Task statement:
Without the images, write out the entries word for word.

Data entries

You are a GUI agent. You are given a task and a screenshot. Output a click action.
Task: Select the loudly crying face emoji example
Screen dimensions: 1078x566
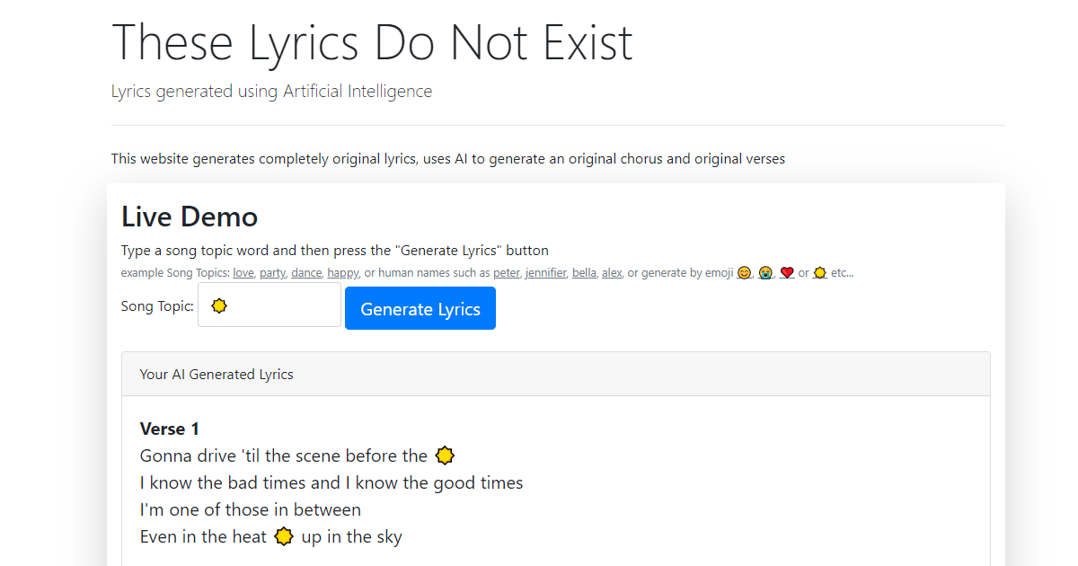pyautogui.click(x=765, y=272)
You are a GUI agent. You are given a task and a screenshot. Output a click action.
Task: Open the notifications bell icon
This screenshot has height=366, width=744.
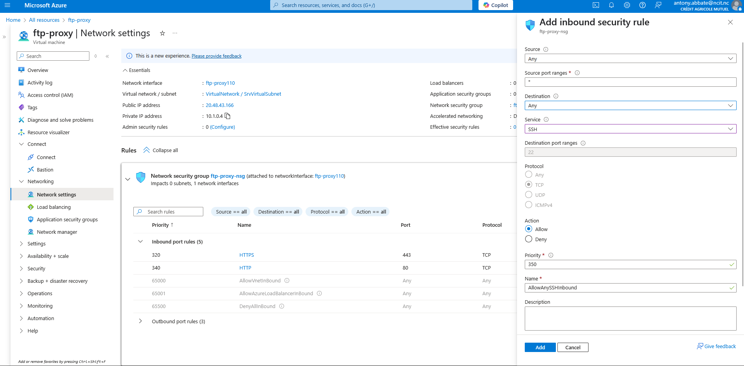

Result for this task:
You are a GUI agent. You are given a task and a screenshot. Output a click action.
Task: Select the loudly crying face emoji example
Screen dimensions: 1078x566
pyautogui.click(x=765, y=272)
You are a GUI agent. You are given a task and a screenshot. Output a click action.
Task: Open the notifications bell icon
This screenshot has height=366, width=744.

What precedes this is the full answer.